The Pleasure of the Text
- Cover of the first edition
- Author: Roland Barthes
- Original title: Le Plaisir du Texte
- Language: French
- Subject: Literary theory
- Publisher: Éditions du Seuil
- Publication date: 1973
- Publication place: France
- Media type: Print
- Pages: 105
- ISBN: 2-02-006060-4
- OCLC: 10314663

= The Pleasure of the Text =

1973 book by Roland Barthes

The Pleasure of the Text (Le Plaisir du Texte) is a 1973 book by the French literary theorist Roland Barthes.

==Summary==
Barthes sets out some of his ideas about literary theory. He divides the effects of texts into two: plaisir ('pleasure') and jouissance, translated as 'bliss' (but the French word also carries the meaning of 'orgasm').

The distinction corresponds to a further distinction Barthes makes between texte lisible and texte scriptible, translated respectively as 'readerly' and 'writerly' texts (a more literal translation would be 'readable' and 'writable').
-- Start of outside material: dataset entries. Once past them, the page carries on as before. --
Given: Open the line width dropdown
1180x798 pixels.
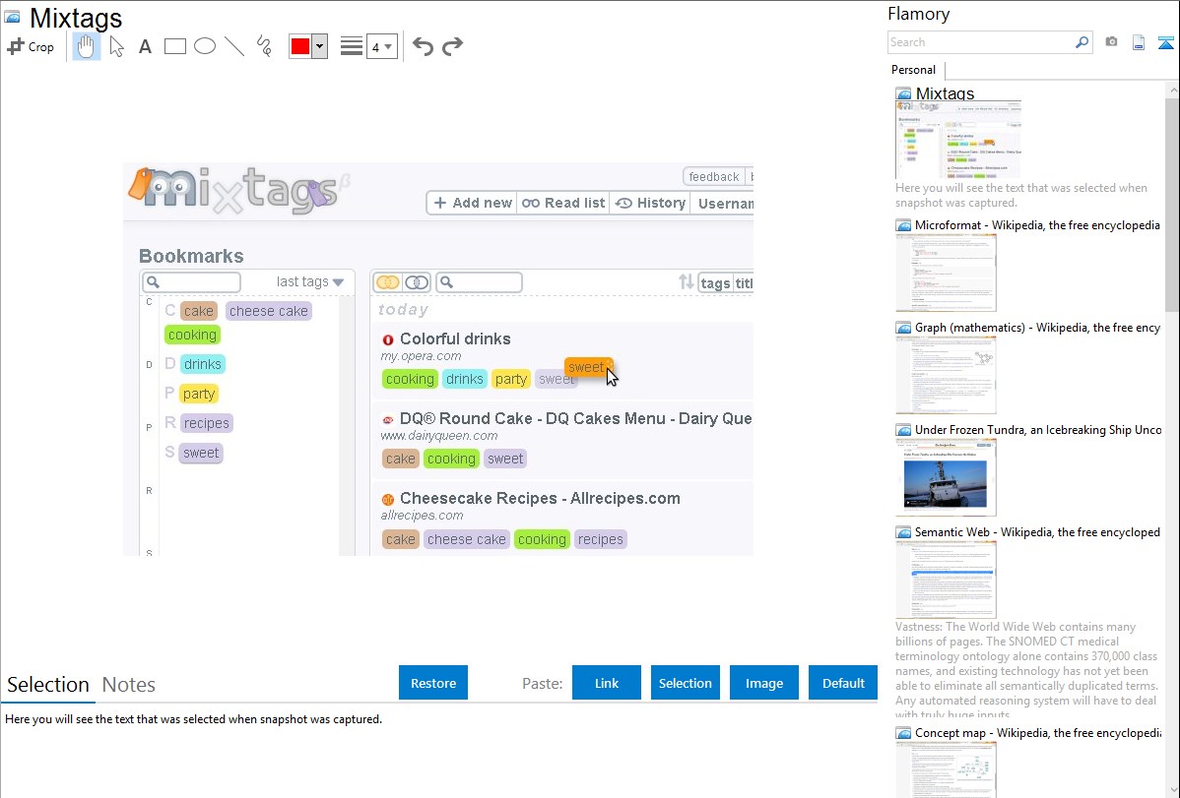Looking at the screenshot, I should pyautogui.click(x=382, y=47).
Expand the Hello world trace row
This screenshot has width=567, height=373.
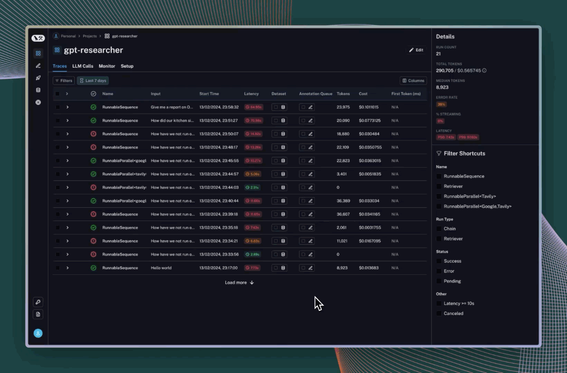(67, 268)
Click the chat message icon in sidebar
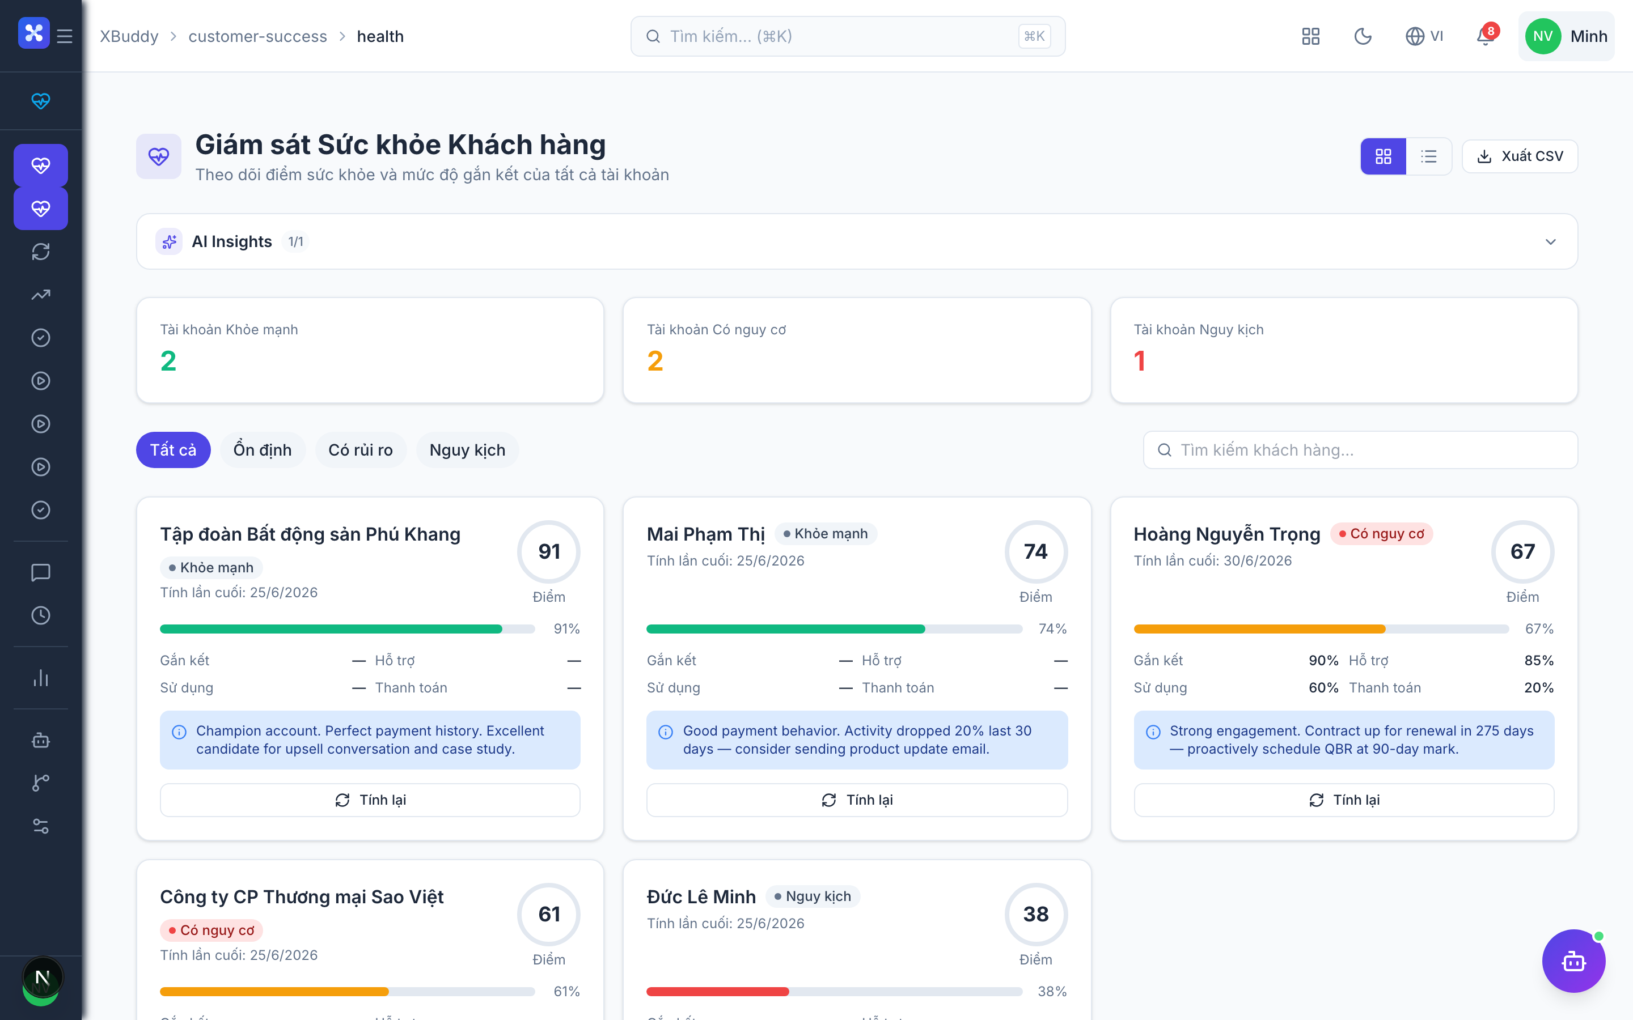Screen dimensions: 1633x1020 pyautogui.click(x=40, y=572)
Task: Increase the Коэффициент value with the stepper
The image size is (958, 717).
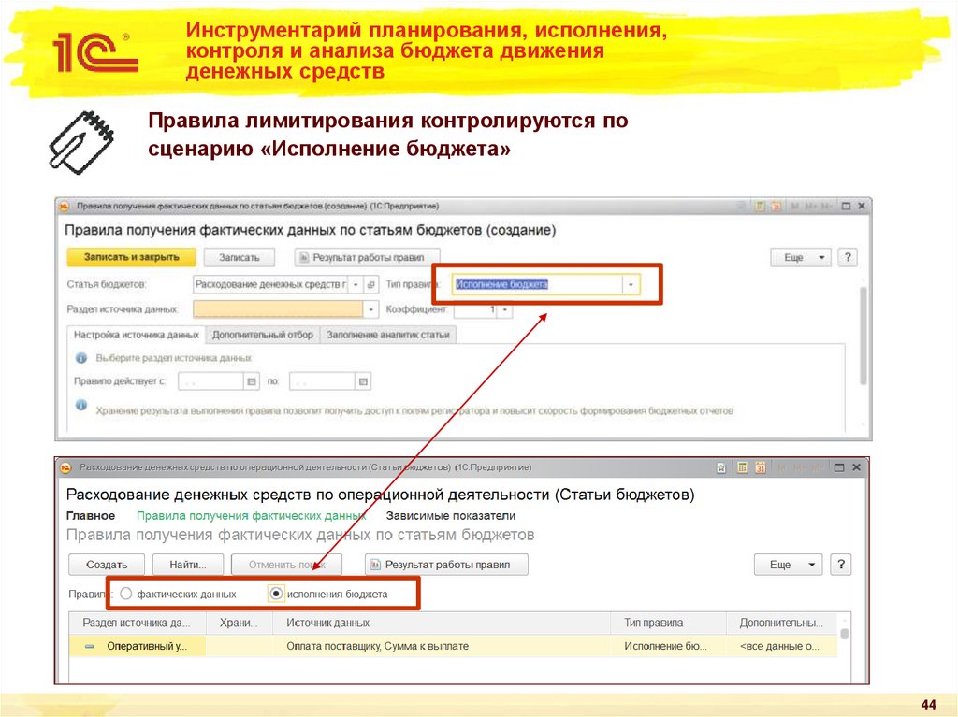Action: click(505, 308)
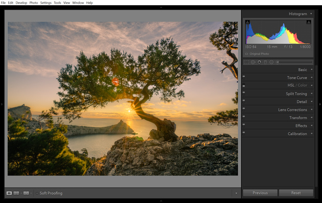Screen dimensions: 322x203
Task: Switch to Loupe view icon
Action: click(9, 193)
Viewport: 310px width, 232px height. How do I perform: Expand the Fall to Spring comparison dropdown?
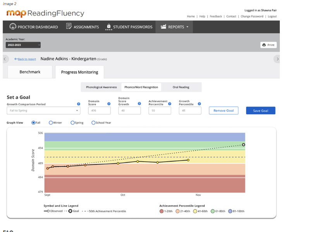click(43, 111)
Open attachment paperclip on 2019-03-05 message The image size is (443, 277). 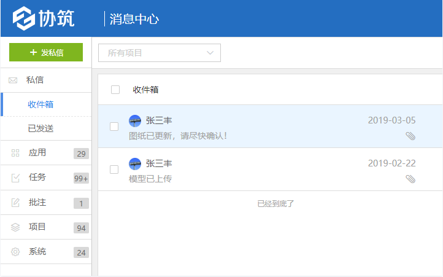point(410,136)
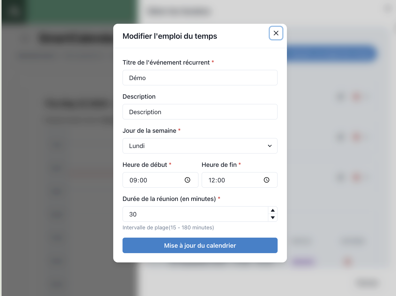This screenshot has width=396, height=296.
Task: Click the Jour de la semaine label
Action: pos(149,131)

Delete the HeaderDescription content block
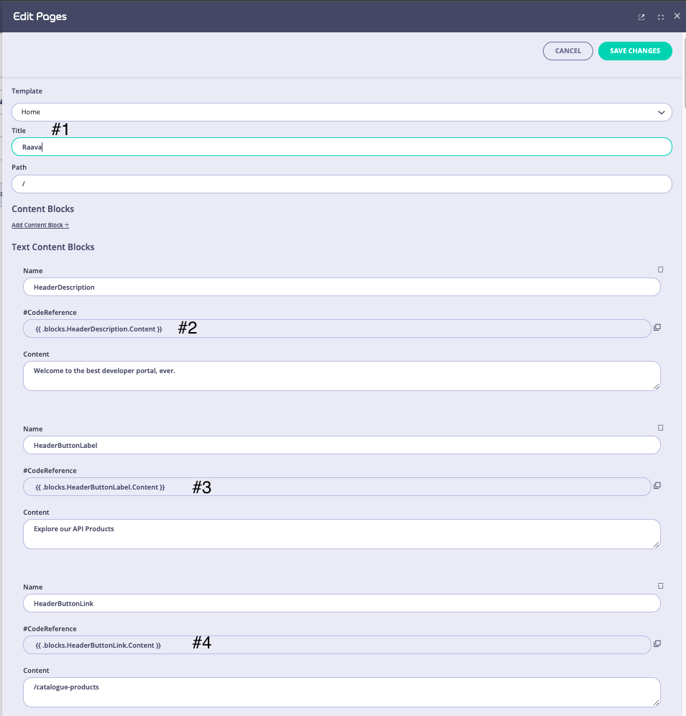point(660,270)
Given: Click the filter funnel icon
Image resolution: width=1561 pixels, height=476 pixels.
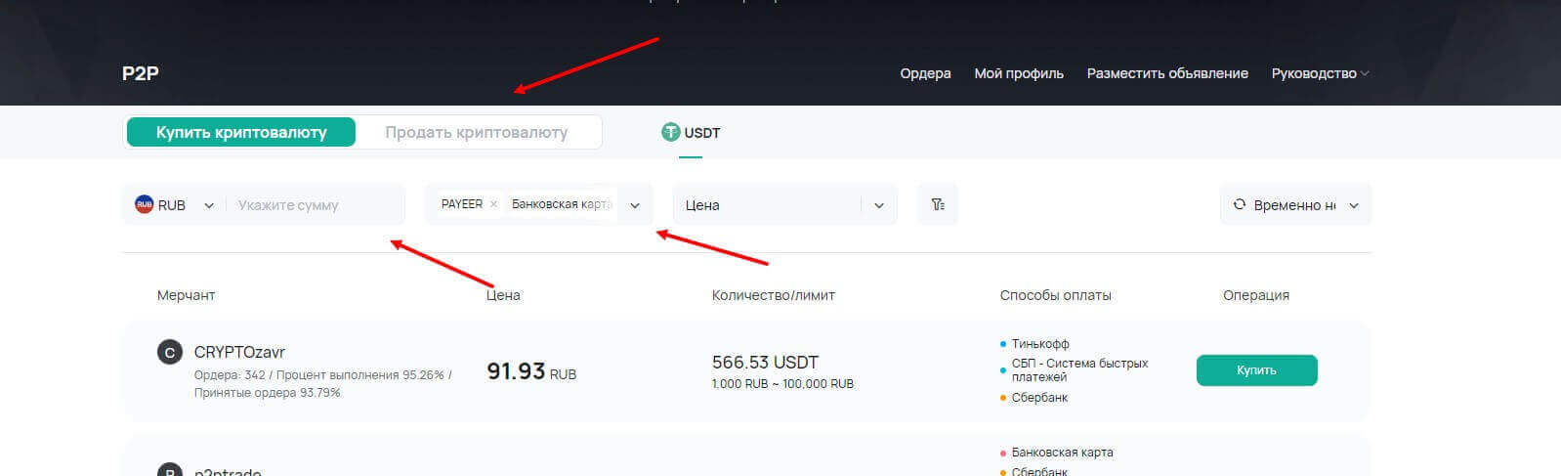Looking at the screenshot, I should coord(938,204).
Scriptible is a neologism in French. The pleasure of the text corresponds to the readerly text, which does not challenge the reader's position as a subject. The writerly text provides bliss, which explodes literary codes and allows the reader to break out of his or her subject position.

The "readerly" and the "writerly" texts were identified and explained in Barthes's S/Z. Barthes argues that "writerly" texts are more important than "readerly" ones because he sees the text's unity as forever being re-established by its composition, the codes that form and constantly slide around within the text. The reader of a readerly text is largely passive, whereas the person who engages with a writerly text has to make an active effort, and even to re-enact the actions of the writer himself. The different codes (hermeneutic, action, symbolic, semic, and historical) that Barthes defines in S/Z inform and reinforce one another, making for an open text that is indeterminant precisely because it can always be written anew.

As a consequence, although one may experience pleasure in the readerly text, it is when one sees the text from the writerly point of view that the experience is blissful.

==Influences==
Few writers in cultural studies and the social sciences have used and developed the distinctions that Barthes makes. The British sociologist of education Stephen Ball has argued that the National Curriculum in England and Wales is a writerly text, by which he means that schools, teachers and pupils have a certain amount of scope to reinterpret and develop it. On the other hand, artist Roy Ascott's pioneering telematic artwork, La Plissure du Texte ('The Pleating of the Texte', 1983) drew inspiration from Barthes's Le Plaisir du Texte. Ascott modified the title to emphasize the pleasure of collective textual pleating. In Ascott's artwork, the pleating of the text resulted from a process that the artist calls "distributed authorship", which expands Barthes' concept of the "readerly text". In Ascott's work, the text itself is the result of a collaborative reading/writing process among participants around the world, connected via computer networking (telematics). Ascott's work thus unravels the distinction between readers and writers, demonstrating a much greater degree of permeability than Barthes's distinction permits (and beyond Barthes's theory of the death of the author). Moreover, the mechanism of distributed authorship enabled Ascott's "planetary fairytale" to self-pleat in a way that, like a surrealist exquisite corpse, could not have been the product of a single mind. Rather, Ascott suggests, the work emerged as the result of an emergent field of collective intelligence that joined minds together in a global field of consciousness.